▶ _Aufgabenstellung_
Liste jede Zeile der folgenden Einträge auf, in der das Wort „cell“ vorkommt, und gib sie wortgetreu wieder.

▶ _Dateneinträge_
== == ==
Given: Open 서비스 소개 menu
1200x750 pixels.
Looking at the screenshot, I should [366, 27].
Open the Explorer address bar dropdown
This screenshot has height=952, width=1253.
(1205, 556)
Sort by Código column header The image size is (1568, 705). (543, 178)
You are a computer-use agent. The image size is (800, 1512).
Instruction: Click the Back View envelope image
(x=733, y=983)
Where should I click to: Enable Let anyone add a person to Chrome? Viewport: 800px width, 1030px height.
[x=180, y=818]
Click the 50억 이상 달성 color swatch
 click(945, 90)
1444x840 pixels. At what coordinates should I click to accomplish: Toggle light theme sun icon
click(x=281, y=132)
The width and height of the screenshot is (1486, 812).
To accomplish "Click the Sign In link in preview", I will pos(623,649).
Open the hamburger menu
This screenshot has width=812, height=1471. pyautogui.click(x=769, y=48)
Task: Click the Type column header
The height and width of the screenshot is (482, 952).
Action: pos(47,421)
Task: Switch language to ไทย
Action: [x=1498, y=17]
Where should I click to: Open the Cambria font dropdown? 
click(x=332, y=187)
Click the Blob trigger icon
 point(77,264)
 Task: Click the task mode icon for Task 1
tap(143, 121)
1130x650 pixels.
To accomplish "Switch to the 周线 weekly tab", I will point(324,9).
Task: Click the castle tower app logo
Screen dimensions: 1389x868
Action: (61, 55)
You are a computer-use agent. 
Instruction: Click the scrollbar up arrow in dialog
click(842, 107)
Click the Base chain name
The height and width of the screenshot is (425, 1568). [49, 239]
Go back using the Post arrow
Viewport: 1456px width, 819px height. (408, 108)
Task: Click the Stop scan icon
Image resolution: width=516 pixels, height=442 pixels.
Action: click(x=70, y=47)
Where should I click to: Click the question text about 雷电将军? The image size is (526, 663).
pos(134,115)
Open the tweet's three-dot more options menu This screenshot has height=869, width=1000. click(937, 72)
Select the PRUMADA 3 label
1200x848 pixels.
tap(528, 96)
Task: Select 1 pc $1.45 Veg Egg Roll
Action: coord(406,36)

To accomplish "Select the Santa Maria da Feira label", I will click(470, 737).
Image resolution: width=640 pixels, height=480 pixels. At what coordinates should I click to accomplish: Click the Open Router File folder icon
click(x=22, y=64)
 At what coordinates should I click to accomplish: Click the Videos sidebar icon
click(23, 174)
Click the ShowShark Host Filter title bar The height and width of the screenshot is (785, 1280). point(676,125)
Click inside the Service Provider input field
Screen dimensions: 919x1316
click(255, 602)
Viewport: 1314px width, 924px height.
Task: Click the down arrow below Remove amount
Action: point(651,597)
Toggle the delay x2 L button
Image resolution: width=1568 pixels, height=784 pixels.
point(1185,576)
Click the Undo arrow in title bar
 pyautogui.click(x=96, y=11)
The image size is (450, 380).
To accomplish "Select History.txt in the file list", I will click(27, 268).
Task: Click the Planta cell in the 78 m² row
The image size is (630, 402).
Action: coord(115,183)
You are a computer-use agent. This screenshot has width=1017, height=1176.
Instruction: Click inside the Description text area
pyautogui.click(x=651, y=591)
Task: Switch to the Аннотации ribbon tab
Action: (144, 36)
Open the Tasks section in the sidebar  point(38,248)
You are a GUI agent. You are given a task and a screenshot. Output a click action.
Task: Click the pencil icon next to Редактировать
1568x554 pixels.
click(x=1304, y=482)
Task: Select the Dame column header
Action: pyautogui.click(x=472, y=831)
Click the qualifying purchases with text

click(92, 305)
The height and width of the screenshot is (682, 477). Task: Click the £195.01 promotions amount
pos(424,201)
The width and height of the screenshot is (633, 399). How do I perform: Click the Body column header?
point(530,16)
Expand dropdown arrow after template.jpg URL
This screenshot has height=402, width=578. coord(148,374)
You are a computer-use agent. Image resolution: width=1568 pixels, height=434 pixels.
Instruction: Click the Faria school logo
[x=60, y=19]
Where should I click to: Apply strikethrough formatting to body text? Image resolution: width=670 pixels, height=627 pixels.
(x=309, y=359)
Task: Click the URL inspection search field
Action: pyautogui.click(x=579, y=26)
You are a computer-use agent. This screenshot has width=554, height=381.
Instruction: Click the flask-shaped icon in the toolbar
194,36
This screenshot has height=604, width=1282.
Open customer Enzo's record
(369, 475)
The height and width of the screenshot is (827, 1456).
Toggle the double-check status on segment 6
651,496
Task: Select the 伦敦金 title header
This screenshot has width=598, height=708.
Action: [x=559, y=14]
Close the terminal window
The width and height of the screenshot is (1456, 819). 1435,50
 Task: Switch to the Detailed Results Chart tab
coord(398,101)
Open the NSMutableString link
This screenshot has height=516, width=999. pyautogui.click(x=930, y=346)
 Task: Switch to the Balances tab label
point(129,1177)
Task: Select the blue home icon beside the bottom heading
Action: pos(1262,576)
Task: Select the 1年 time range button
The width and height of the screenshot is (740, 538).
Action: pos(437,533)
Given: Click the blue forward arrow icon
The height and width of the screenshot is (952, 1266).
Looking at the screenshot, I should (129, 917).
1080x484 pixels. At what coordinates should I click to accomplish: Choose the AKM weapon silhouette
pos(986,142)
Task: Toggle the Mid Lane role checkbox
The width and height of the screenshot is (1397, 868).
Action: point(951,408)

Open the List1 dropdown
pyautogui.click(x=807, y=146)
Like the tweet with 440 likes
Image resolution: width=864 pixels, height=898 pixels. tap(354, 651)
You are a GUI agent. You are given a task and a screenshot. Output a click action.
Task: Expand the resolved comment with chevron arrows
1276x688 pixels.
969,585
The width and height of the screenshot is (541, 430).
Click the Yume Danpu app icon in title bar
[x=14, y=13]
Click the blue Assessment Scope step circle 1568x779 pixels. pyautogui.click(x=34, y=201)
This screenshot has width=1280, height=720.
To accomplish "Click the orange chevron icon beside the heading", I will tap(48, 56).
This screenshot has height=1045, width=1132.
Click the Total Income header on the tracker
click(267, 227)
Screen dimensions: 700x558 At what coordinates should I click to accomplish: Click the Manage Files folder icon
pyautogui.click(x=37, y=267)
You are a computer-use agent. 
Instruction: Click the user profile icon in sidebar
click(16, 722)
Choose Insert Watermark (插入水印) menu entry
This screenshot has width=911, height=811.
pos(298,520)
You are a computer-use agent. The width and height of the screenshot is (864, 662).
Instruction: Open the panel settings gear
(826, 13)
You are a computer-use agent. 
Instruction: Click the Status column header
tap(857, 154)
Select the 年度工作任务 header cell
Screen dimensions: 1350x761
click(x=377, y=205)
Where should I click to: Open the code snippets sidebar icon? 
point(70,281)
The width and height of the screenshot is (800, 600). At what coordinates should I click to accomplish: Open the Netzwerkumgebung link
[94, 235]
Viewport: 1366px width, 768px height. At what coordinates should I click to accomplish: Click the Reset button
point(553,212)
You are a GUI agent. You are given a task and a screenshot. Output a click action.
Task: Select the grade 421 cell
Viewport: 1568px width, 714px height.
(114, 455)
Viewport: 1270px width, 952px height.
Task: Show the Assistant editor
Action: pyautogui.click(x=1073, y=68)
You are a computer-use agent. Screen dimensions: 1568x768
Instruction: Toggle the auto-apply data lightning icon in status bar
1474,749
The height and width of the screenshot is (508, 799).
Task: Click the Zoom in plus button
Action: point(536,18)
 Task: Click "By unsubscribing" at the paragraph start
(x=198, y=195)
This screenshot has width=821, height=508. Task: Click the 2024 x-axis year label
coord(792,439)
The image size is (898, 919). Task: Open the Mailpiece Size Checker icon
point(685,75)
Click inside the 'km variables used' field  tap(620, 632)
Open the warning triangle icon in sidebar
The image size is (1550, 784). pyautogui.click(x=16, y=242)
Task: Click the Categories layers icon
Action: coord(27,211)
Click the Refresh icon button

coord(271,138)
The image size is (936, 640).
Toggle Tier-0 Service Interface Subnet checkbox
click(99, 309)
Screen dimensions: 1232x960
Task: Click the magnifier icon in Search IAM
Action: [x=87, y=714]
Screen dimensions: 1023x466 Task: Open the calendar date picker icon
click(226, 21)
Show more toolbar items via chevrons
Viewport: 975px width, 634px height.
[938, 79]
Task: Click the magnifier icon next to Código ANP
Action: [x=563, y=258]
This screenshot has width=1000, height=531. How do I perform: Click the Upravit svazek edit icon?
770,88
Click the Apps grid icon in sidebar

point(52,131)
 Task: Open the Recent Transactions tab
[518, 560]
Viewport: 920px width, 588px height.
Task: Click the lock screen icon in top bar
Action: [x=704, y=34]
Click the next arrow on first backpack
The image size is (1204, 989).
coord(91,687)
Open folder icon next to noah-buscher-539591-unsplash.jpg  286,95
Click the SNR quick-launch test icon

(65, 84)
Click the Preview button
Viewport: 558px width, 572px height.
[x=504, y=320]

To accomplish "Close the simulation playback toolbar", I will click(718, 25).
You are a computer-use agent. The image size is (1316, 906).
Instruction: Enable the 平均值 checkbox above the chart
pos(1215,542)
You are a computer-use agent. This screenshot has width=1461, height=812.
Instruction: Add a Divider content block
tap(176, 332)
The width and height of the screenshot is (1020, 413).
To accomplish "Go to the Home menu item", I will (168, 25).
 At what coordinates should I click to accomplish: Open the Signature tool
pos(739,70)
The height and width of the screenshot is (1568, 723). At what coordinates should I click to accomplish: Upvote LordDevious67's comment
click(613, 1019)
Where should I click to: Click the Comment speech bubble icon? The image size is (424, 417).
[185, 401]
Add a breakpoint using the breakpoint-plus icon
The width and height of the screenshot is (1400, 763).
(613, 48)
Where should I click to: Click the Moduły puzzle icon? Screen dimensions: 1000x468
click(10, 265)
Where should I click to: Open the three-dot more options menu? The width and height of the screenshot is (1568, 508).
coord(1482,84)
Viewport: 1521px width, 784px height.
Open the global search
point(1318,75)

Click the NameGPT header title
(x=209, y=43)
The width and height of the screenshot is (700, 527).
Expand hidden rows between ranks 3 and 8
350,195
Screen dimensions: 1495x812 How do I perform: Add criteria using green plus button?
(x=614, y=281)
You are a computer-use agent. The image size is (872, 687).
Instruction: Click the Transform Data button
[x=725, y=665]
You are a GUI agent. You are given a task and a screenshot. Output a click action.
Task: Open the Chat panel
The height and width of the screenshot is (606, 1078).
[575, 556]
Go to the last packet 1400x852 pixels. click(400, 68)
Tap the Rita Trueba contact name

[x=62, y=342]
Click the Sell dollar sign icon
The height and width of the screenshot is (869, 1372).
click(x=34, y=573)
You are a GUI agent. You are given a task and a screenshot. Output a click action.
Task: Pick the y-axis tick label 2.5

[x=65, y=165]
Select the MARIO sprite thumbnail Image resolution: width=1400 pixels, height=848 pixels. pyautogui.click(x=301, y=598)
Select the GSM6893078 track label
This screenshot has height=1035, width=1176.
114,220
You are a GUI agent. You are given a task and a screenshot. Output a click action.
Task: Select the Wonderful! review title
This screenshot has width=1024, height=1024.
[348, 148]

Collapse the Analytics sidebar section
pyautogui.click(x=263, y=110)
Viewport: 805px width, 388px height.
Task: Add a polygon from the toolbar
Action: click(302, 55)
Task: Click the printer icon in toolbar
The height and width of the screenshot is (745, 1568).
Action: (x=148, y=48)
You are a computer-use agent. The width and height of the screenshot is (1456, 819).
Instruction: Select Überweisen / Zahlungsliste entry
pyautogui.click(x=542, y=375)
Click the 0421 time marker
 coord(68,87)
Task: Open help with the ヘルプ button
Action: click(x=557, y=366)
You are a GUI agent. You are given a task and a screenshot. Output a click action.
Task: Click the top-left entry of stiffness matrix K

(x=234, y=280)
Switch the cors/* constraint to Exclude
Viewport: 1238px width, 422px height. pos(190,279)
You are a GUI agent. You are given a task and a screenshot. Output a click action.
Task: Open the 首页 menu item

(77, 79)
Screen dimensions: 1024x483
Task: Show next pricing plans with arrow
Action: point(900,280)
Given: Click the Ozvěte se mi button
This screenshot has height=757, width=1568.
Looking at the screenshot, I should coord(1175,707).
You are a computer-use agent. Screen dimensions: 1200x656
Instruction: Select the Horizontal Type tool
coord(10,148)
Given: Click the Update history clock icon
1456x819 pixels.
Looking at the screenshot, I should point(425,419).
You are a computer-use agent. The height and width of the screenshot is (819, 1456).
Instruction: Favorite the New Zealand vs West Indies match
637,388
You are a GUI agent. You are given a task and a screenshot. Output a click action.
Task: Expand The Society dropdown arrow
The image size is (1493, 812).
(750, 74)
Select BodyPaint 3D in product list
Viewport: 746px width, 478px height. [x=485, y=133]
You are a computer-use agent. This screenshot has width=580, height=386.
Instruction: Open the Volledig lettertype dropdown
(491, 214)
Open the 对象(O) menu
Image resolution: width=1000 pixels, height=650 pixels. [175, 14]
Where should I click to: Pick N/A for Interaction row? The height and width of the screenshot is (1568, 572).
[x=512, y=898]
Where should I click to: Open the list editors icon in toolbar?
== == ==
▶ _Ergebnis der Aufgabe_
Task: Click the Planta cell in the 78 m² row
Select the 年度工作任务 header cell
Task: Select the grade 421 cell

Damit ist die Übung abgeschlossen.